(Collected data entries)
BEGIN

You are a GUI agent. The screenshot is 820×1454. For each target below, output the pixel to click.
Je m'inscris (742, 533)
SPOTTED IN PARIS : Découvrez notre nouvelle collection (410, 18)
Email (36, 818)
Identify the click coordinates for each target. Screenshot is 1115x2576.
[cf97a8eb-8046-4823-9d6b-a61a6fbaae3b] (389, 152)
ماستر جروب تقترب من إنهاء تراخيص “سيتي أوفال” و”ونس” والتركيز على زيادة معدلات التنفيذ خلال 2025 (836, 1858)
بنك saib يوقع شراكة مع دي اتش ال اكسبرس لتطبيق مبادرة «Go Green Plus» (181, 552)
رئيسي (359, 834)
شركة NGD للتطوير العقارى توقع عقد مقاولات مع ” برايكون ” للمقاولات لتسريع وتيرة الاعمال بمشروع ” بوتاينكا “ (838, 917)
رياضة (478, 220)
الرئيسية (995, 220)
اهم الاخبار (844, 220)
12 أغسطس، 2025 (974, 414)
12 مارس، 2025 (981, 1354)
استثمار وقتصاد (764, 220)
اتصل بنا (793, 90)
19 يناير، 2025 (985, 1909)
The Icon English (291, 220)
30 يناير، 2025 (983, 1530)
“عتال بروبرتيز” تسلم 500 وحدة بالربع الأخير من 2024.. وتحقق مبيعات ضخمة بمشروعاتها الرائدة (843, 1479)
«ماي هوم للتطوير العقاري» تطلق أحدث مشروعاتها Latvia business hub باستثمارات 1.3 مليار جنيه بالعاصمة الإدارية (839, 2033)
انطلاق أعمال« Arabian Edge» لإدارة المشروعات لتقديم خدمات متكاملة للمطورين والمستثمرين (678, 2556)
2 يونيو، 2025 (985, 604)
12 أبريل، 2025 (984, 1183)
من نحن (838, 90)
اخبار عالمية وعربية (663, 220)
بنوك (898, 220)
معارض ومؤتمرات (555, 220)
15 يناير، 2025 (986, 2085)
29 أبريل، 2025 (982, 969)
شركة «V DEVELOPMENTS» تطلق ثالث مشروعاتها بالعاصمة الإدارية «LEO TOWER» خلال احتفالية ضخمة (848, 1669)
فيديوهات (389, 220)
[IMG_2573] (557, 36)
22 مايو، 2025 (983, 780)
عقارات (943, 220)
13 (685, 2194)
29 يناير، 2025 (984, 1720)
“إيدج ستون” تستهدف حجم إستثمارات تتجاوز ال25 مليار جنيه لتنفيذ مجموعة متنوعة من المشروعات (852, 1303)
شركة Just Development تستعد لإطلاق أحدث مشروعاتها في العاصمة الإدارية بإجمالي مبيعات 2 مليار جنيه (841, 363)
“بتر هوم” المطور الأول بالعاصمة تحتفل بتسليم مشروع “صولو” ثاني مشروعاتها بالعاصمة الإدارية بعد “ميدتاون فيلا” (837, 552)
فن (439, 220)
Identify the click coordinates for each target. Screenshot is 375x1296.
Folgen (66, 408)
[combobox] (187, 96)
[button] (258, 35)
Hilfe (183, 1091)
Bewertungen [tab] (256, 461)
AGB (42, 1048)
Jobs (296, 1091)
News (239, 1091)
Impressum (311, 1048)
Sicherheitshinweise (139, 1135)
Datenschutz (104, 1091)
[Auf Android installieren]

END

— WHAT THE EXERCISE ASKS —
Reproduce each record above exactly, keeping every word as it stands.

— WRITTEN ANSWER —
You are a GUI agent. The screenshot is 820×1454. For each target below, output the pixel to click.
Je m'inscris (742, 533)
SPOTTED IN PARIS : Découvrez notre nouvelle collection (410, 18)
Email (36, 818)
Identify the click coordinates for each target. Screenshot is 1115x2576.
[cf97a8eb-8046-4823-9d6b-a61a6fbaae3b] (389, 152)
ماستر جروب تقترب من إنهاء تراخيص “سيتي أوفال” و”ونس” والتركيز على زيادة معدلات التنفيذ خلال 2025 (836, 1858)
بنك saib يوقع شراكة مع دي اتش ال اكسبرس لتطبيق مبادرة «Go Green Plus» (181, 552)
رئيسي (359, 834)
شركة NGD للتطوير العقارى توقع عقد مقاولات مع ” برايكون ” للمقاولات لتسريع وتيرة الاعمال بمشروع ” بوتاينكا “ (838, 917)
رياضة (478, 220)
الرئيسية (995, 220)
اهم الاخبار (844, 220)
12 أغسطس، 2025 (974, 414)
12 مارس، 2025 (981, 1354)
استثمار وقتصاد (764, 220)
اتصل بنا (793, 90)
19 يناير، 2025 (985, 1909)
The Icon English (291, 220)
30 يناير، 2025 (983, 1530)
“عتال بروبرتيز” تسلم 500 وحدة بالربع الأخير من 2024.. وتحقق مبيعات ضخمة بمشروعاتها الرائدة (843, 1479)
«ماي هوم للتطوير العقاري» تطلق أحدث مشروعاتها Latvia business hub باستثمارات 1.3 مليار جنيه بالعاصمة الإدارية (839, 2033)
انطلاق أعمال« Arabian Edge» لإدارة المشروعات لتقديم خدمات متكاملة للمطورين والمستثمرين (678, 2556)
2 يونيو، 2025 (985, 604)
12 أبريل، 2025 (984, 1183)
من نحن (838, 90)
اخبار عالمية وعربية (663, 220)
بنوك (898, 220)
معارض ومؤتمرات (555, 220)
15 يناير، 2025 (986, 2085)
29 أبريل، 2025 (982, 969)
شركة «V DEVELOPMENTS» تطلق ثالث مشروعاتها بالعاصمة الإدارية «LEO TOWER» خلال احتفالية ضخمة (848, 1669)
فيديوهات (389, 220)
[IMG_2573] (557, 36)
22 مايو، 2025 (983, 780)
عقارات (943, 220)
13 (685, 2194)
29 يناير، 2025 (984, 1720)
“إيدج ستون” تستهدف حجم إستثمارات تتجاوز ال25 مليار جنيه لتنفيذ مجموعة متنوعة من المشروعات (852, 1303)
شركة Just Development تستعد لإطلاق أحدث مشروعاتها في العاصمة الإدارية بإجمالي مبيعات 2 مليار جنيه (841, 363)
“بتر هوم” المطور الأول بالعاصمة تحتفل بتسليم مشروع “صولو” ثاني مشروعاتها بالعاصمة الإدارية بعد “ميدتاون فيلا” (837, 552)
فن (439, 220)
Identify the click coordinates for each target. Screenshot is 375x1296.
Folgen (66, 408)
[combobox] (187, 96)
[button] (258, 35)
Hilfe (183, 1091)
Bewertungen [tab] (256, 461)
AGB (42, 1048)
Jobs (296, 1091)
News (239, 1091)
Impressum (311, 1048)
Sicherheitshinweise (139, 1135)
Datenschutz (104, 1091)
[Auf Android installieren]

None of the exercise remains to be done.